Integrating a new parser

For input formats that cannot be parsed with a built-in parser operator, you must implement a new parser operator - either in SPL, Java, or C++ - and integrate it into the ITE application. The resulting composite operators are typically named parser composite operators.

Procedure

Run the following procedure for each new input format.

  1. If the new parser operator is in another toolkit, add the toolkit dependency to the ITE application, for example, by editing the info.xml file. Also, add the toolkit location to the STREAMS_SPLPATH environment variable or to the toolkitsList.xml file in the project folder. If the file does not exist, create it.
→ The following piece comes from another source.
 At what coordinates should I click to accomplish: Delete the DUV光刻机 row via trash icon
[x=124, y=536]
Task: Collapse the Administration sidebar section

For more information about the file format, see Developing > Compiling streams applications > Compiling SPL applications > Working with toolkits paths.
  2. Rename or if you want to integrate several new parsers create a renamed copy of the <namespace>.chainprocessor.reader.custom::CustomReaderTemplate composite operator.
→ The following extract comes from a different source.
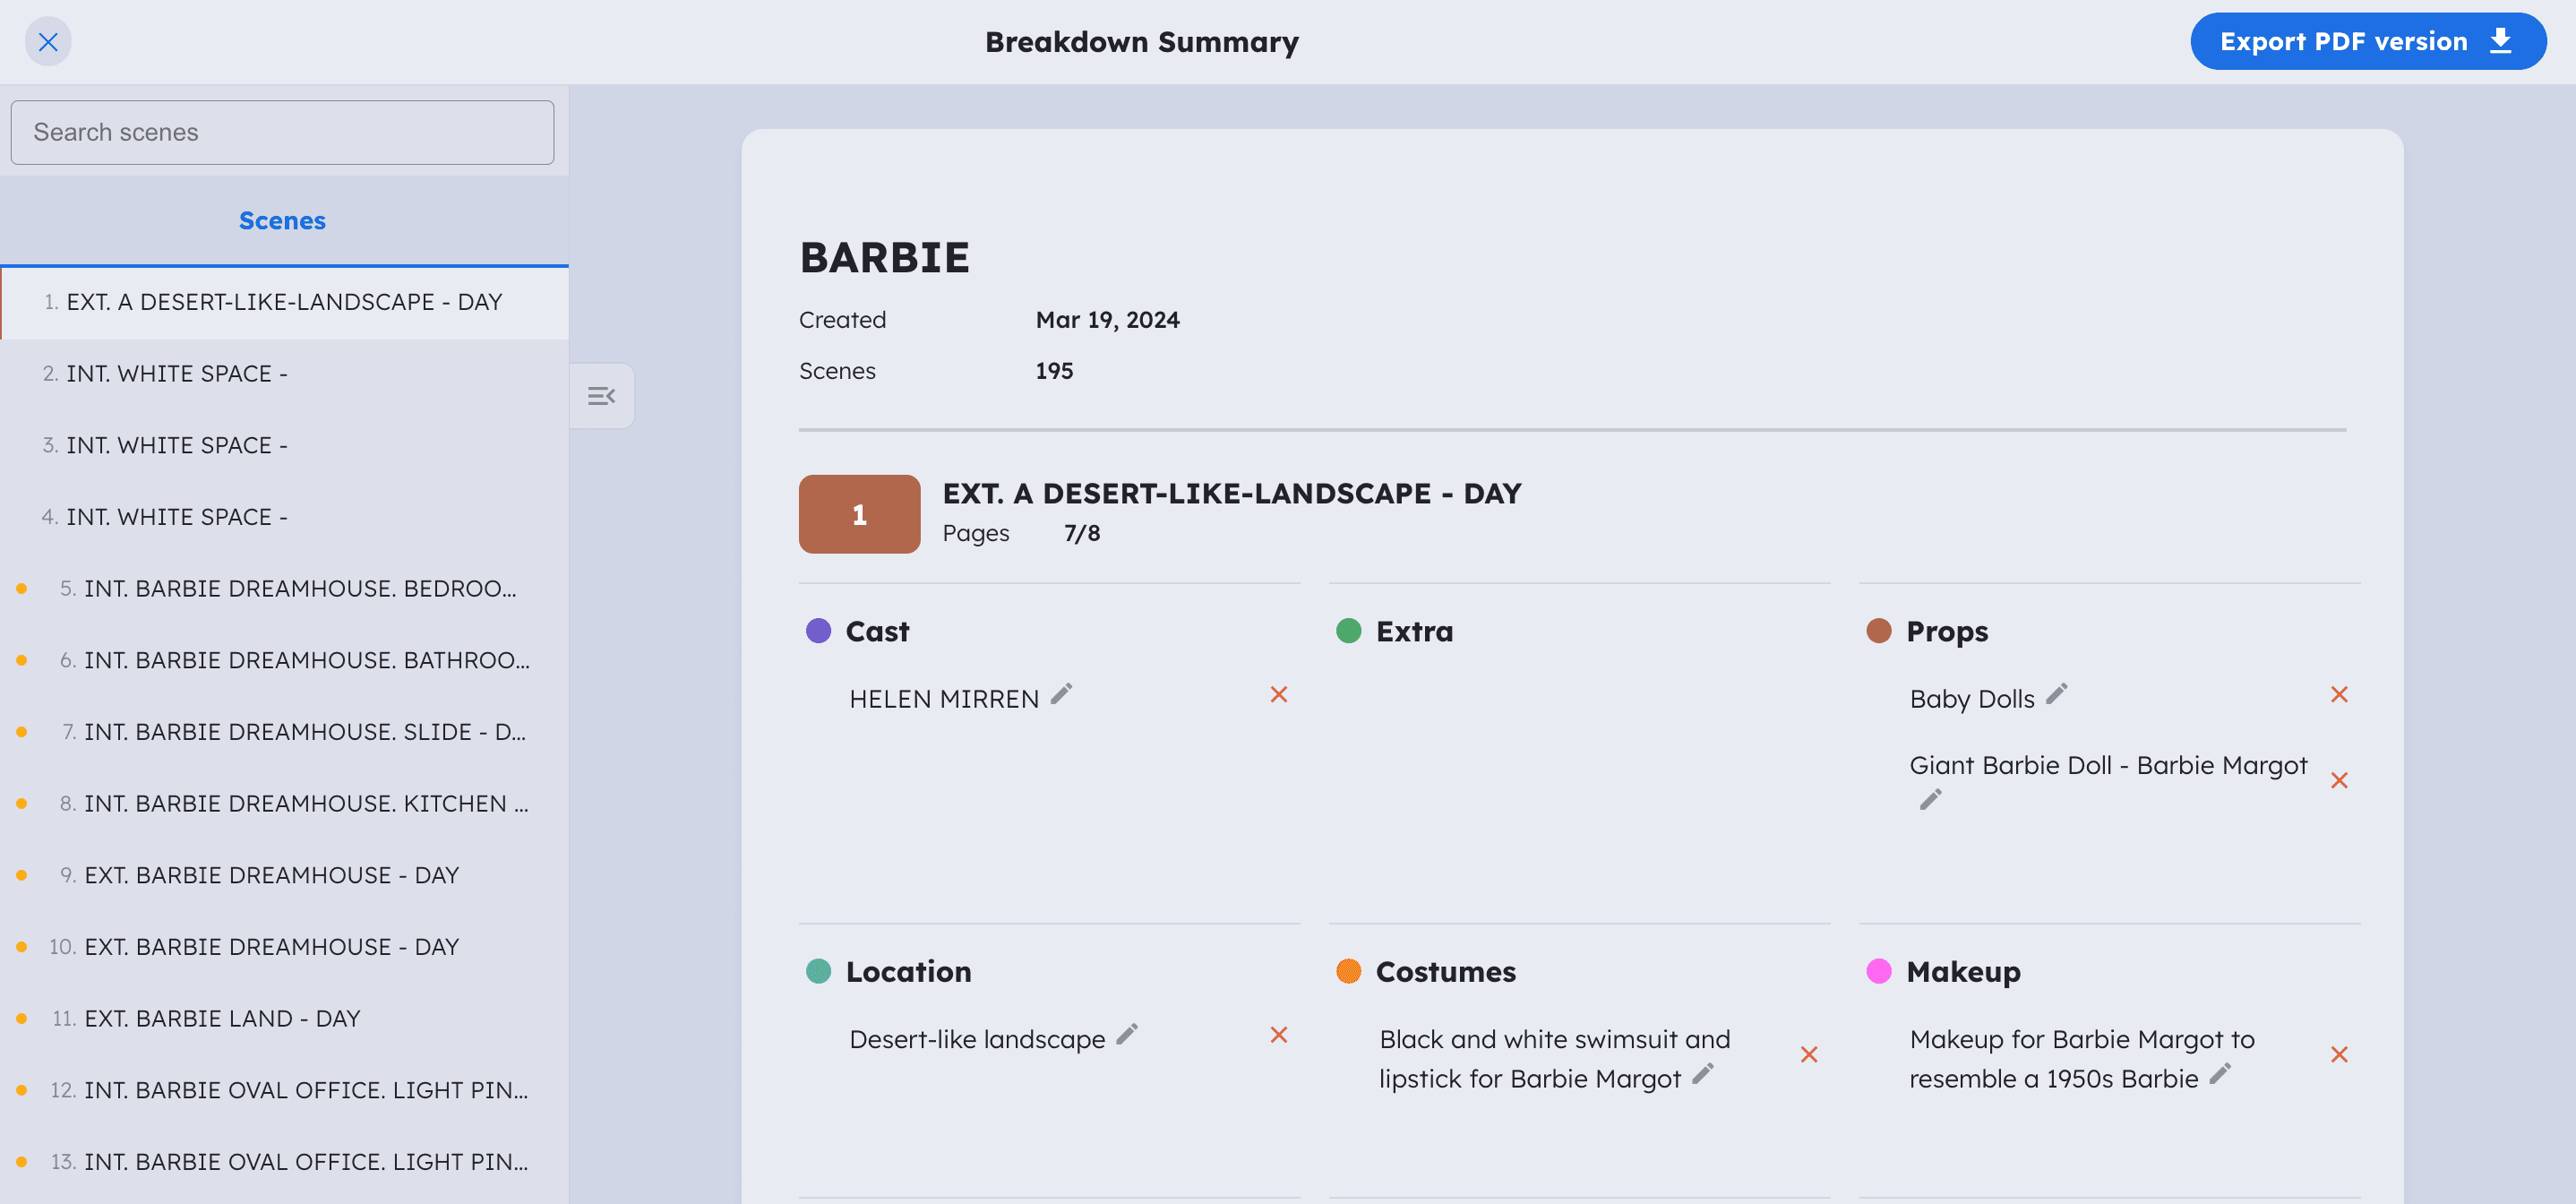Edit the Barbie Margot costume description
2576x1204 pixels.
point(1703,1076)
  3. Open the copied or renamed parser composite operator with the SPL editor.

  4. Modify the composite operator. The modifications depend on the programming language that your parser operator is implemented in, and the features of your parser operator. For example, edit the code section between parser code begin and parser code end, replace the enclosing Custom operator or modify the whole composite operator.

    There are few requirements the parser composite operator must fulfill:

    • The parser composite operator has one input port for the data that is the file information.
    • The parser composite operator has two output ports. The first output port gets the parsed or invalid tuples and the second output ports gets metrics information at the end of each file. The file information that is received on the input port, must be forwarded to the output ports.

    • The parser composite operator must support the groupId and chainId parameters that are typically used for traces or other debug outputs. For example, you might want to add these IDs to the names of debug output files to distinguish between the composite operator instances.

  5. Save the parser composite operator.

Hint: For more information about integrating a new parser, for example, how to handle invalid tuples that leave your parser on a separate output port, inspect the code of the built-in parser composite operators that are:

  • <namespace>.chainprocessor.reader.FileReaderASN1
  • <namespace>.chainprocessor.reader.FileReaderCSV
  • <namespace>.chainprocessor.reader.FileReaderStructure